Short task: Starting at the line that contains "Viewport: 835px width, 452px height." and ending at the last of the items below, write those lines out again with "side panel" changed to "sidebar" and everything else kept the same. Omit the pictures.

Records to process:
++++++++++++++++++++

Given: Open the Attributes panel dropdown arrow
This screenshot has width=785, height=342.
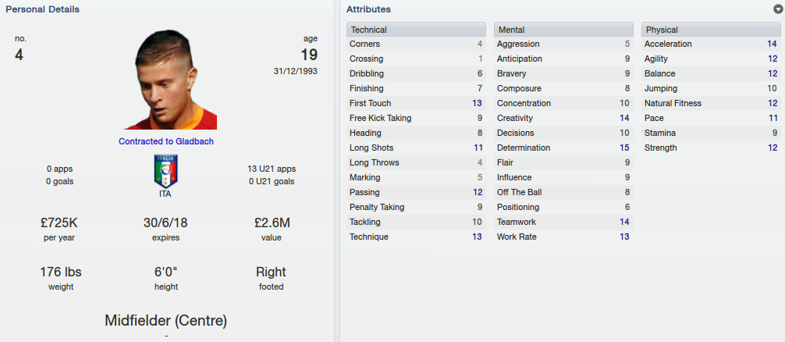Looking at the screenshot, I should click(x=778, y=9).
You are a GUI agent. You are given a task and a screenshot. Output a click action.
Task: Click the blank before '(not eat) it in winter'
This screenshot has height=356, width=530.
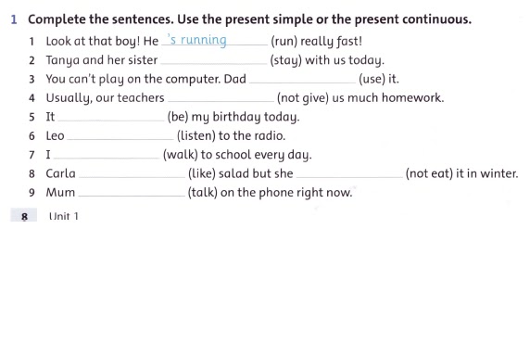click(x=349, y=173)
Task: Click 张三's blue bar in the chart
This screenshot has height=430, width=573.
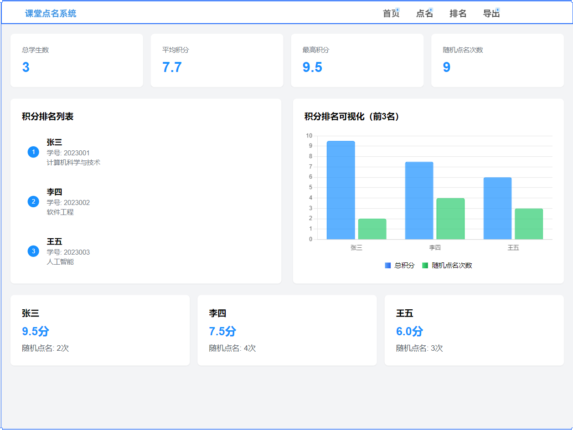Action: coord(340,191)
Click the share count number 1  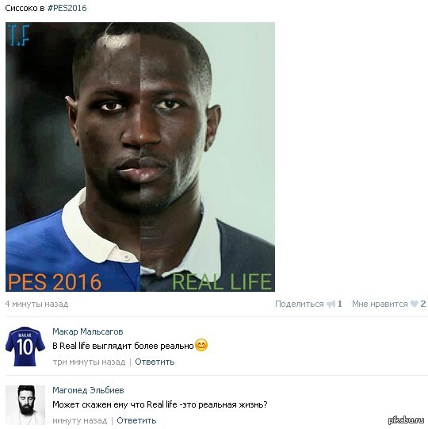[x=339, y=304]
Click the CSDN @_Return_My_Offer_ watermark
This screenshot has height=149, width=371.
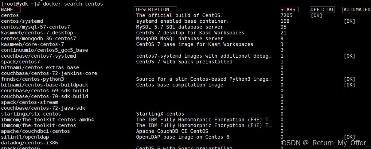click(326, 143)
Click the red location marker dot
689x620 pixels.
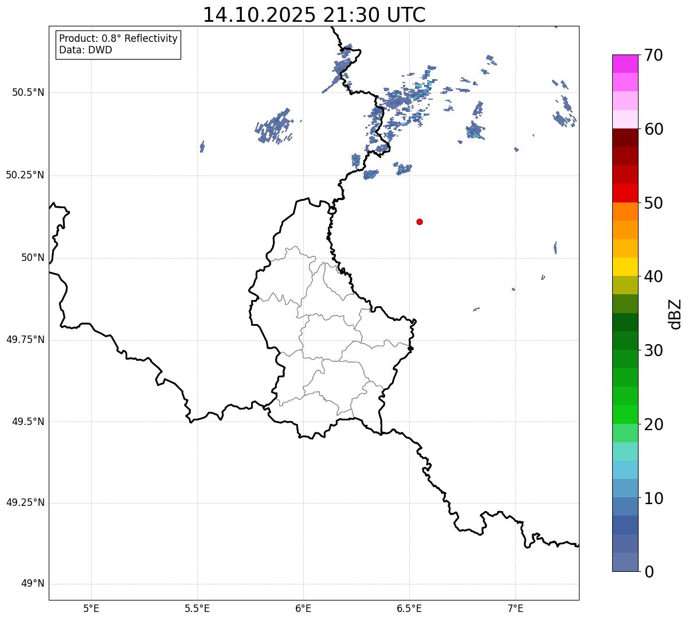[x=420, y=221]
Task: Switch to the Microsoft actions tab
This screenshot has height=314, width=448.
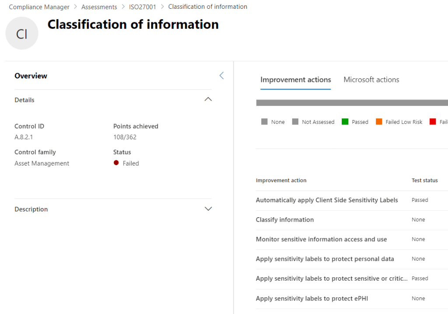Action: tap(371, 80)
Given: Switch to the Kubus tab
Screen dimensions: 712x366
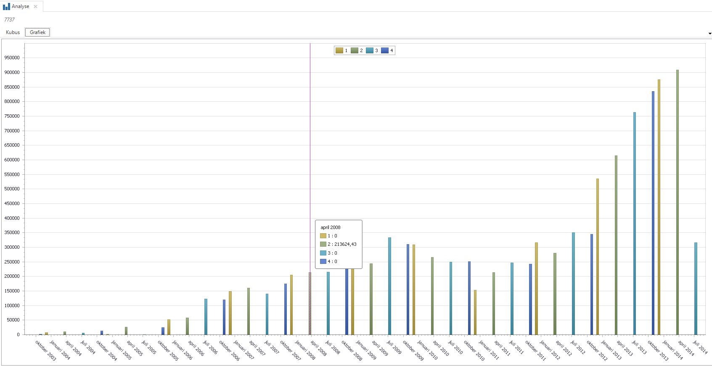Looking at the screenshot, I should 13,32.
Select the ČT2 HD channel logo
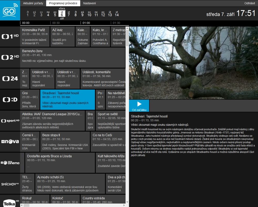 click(10, 57)
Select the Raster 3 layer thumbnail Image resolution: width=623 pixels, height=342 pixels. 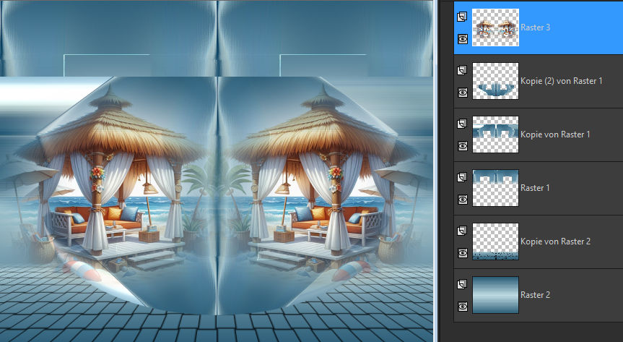coord(495,27)
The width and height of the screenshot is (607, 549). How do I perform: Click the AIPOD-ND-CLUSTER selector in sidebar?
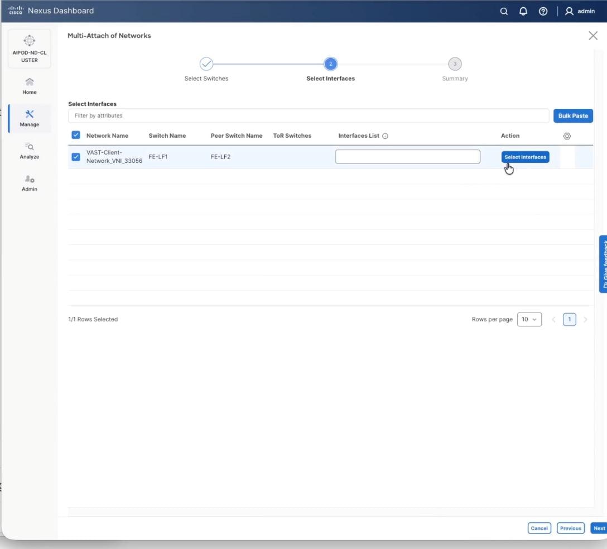tap(30, 49)
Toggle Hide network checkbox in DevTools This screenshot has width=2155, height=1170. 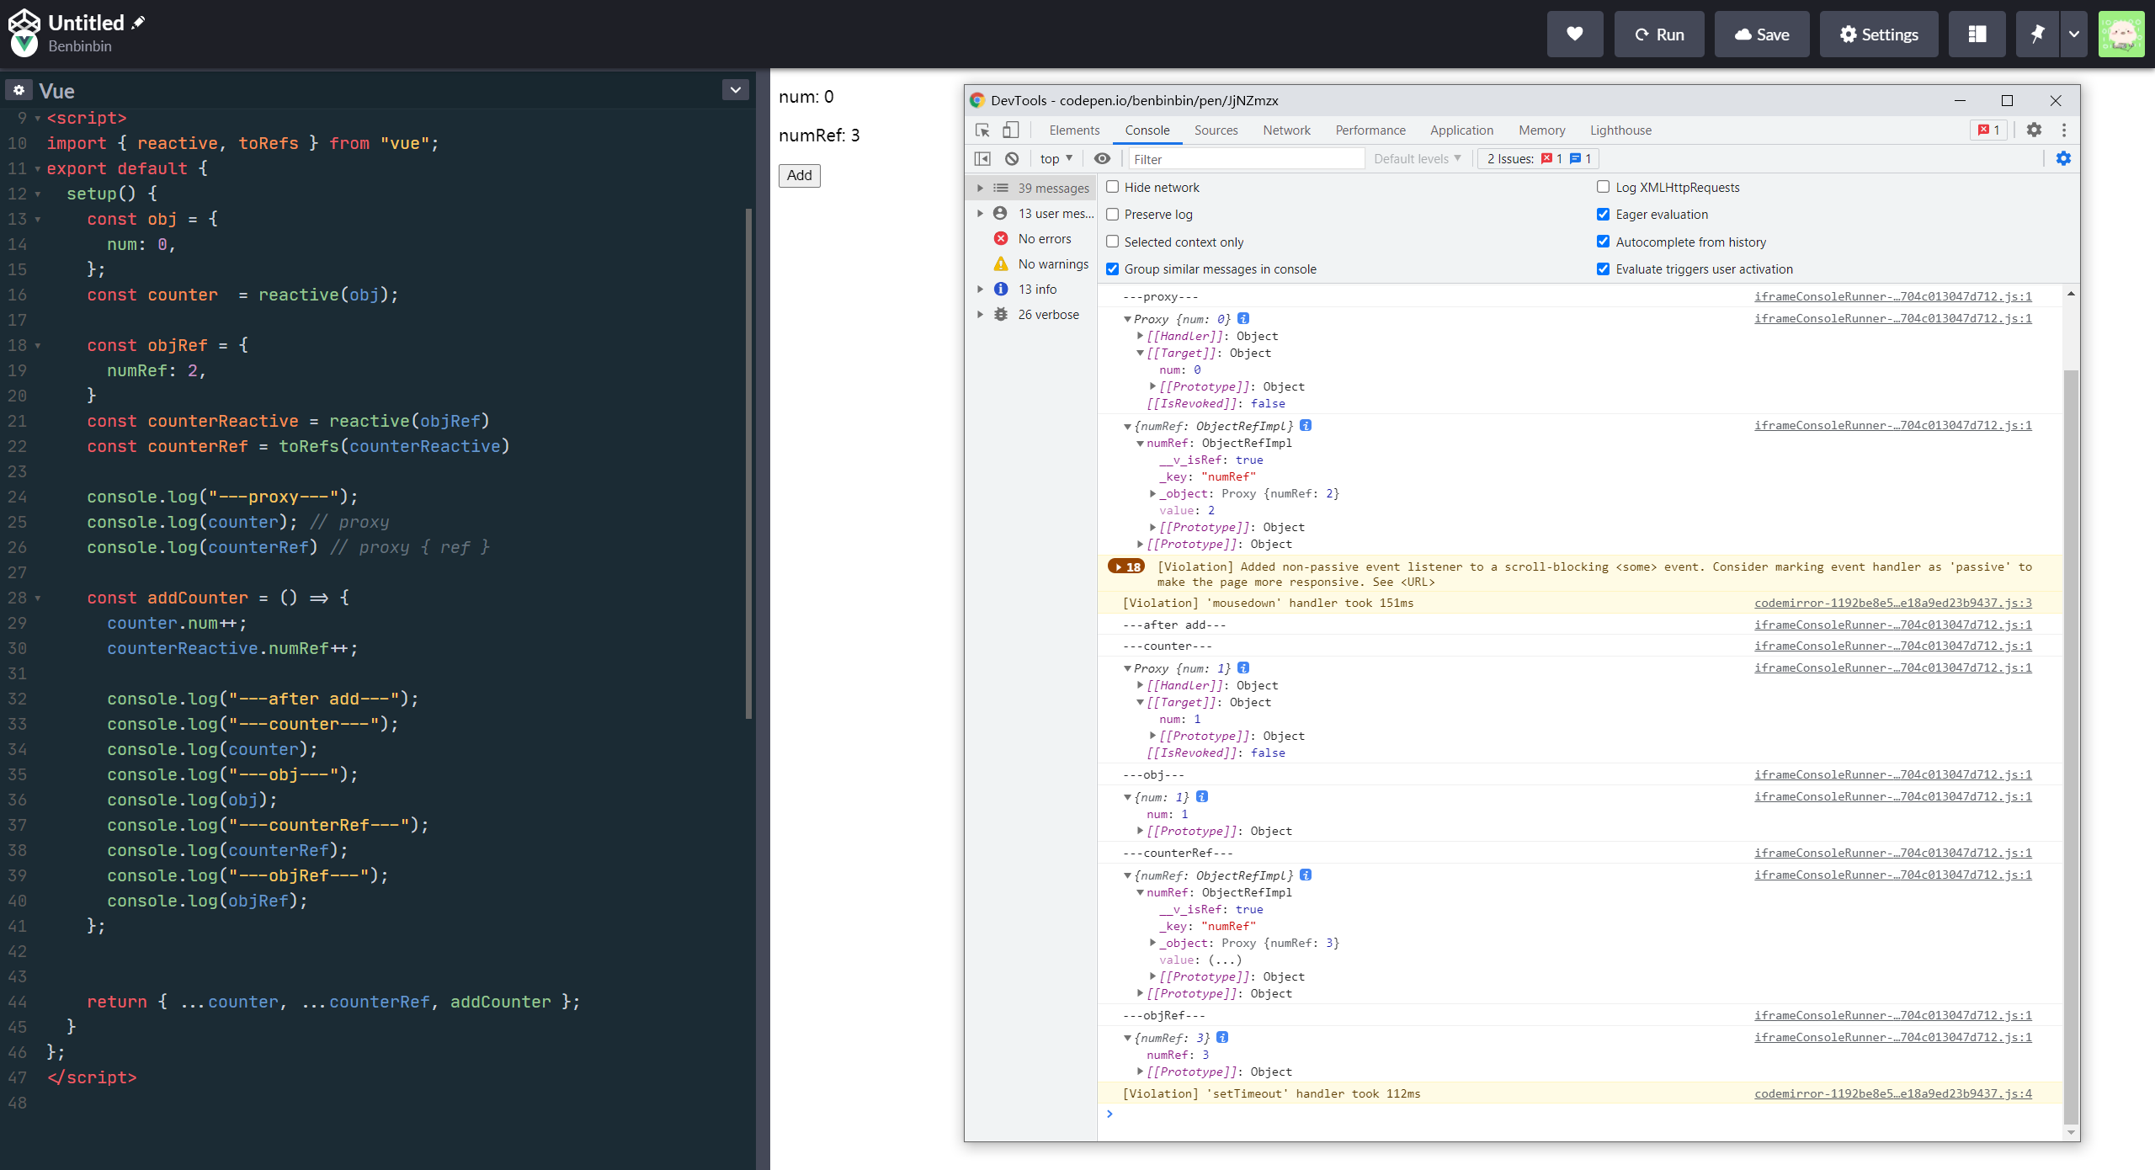click(1109, 188)
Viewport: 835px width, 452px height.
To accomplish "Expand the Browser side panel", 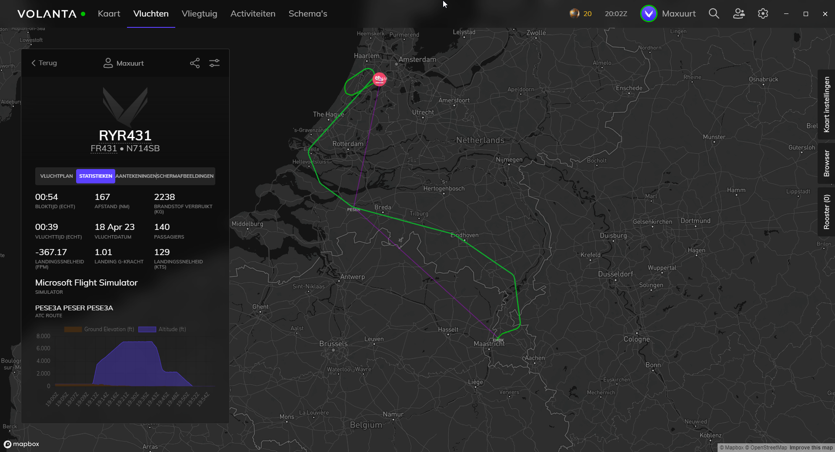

++++++++++++++++++++

Result of this task:
Viewport: 835px width, 452px height.
To accomplish "Expand the Browser sidebar", 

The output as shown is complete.